1.2. Partijen hebben omstreeks januari 2007 een mondelinge huurovereenkomst voor onbepaalde tijd gesloten met betrekking tot een aantal stalen rijplaten. Het huurbedrag voor de rijplaten bedroeg € 2,50 exclusief BTW per week.
1.3. Op 21 januari 2007 bleken 28 stuks rijplaten van de bouwplaats te zijn gestolen. De rijplaten waren niet tegen diefstal verzekerd.
1.4. Bij emailbericht van 4 april 2008 heeft [Y] de huur van de gestolen rijplaten opgezegd.

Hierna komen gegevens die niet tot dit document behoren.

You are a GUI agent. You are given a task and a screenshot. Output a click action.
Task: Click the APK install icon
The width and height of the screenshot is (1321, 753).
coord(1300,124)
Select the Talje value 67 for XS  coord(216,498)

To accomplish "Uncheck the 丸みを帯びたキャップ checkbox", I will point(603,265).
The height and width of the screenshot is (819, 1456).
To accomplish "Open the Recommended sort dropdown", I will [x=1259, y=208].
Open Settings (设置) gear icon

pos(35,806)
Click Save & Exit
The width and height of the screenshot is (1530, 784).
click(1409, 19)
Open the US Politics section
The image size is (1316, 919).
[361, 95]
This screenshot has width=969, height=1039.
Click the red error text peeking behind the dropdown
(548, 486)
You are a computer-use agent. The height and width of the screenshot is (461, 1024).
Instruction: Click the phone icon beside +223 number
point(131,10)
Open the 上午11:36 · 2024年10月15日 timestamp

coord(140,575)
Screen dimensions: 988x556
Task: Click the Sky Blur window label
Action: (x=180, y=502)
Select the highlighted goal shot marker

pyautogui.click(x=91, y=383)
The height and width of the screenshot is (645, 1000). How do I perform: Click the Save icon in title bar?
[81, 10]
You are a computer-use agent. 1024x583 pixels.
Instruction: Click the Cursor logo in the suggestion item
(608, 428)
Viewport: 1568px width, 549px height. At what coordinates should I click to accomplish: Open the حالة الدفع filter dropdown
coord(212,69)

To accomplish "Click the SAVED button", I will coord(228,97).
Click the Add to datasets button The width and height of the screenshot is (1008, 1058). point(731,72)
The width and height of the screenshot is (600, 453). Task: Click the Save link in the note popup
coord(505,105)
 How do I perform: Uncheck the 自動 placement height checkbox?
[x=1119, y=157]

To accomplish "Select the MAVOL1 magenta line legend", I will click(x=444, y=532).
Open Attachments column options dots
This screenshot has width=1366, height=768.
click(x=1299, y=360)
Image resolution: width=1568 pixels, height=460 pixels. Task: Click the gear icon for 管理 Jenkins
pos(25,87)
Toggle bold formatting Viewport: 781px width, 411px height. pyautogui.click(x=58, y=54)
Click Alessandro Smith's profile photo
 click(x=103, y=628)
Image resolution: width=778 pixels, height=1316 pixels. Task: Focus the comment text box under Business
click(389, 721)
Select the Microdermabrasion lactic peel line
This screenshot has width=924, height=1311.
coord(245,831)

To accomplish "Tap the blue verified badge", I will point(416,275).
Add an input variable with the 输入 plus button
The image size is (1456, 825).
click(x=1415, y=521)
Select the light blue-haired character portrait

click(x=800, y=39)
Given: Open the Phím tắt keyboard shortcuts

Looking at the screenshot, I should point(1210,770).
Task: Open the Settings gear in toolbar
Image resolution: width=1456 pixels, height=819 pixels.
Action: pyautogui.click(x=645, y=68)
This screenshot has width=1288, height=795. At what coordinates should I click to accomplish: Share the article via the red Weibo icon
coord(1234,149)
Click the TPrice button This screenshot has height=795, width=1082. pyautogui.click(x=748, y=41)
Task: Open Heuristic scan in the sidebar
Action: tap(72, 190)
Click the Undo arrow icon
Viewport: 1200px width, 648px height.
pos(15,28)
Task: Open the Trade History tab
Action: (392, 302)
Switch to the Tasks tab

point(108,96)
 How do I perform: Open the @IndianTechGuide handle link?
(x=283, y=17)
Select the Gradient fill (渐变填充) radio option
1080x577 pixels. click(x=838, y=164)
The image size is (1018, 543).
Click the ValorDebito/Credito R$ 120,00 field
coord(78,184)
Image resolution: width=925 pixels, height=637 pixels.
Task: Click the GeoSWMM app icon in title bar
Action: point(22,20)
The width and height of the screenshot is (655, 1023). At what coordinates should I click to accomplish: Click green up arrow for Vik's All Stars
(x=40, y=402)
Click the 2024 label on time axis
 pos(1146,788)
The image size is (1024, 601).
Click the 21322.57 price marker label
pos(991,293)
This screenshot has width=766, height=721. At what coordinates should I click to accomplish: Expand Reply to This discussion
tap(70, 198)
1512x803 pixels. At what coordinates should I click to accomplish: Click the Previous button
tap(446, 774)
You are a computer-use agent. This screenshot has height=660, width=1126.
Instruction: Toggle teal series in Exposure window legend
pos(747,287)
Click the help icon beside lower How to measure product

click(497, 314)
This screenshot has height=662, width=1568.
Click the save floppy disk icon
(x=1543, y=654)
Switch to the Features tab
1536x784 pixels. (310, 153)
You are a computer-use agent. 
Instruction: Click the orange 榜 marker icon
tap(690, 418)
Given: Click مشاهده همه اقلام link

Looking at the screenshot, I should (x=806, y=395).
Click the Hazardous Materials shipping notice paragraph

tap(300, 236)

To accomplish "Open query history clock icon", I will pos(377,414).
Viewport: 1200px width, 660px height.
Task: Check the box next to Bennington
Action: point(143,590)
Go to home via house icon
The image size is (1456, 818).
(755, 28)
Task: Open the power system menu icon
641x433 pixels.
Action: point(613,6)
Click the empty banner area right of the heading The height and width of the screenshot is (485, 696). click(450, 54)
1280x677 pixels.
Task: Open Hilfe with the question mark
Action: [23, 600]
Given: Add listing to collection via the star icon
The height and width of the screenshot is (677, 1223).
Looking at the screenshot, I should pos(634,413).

1.5. De gestolen rijplaten waren door [X] gehuurd van de firma [A] en vervolgens door [X] onderverhuurd aan [Y]. [A] heeft op 6 juni 2008 aan [X] een rekening terzake schadeloosstelling wegens diefstal van de 28 stuks rijplaten gestuurd ten bedrage van € 16.800,-- exclusief BTW.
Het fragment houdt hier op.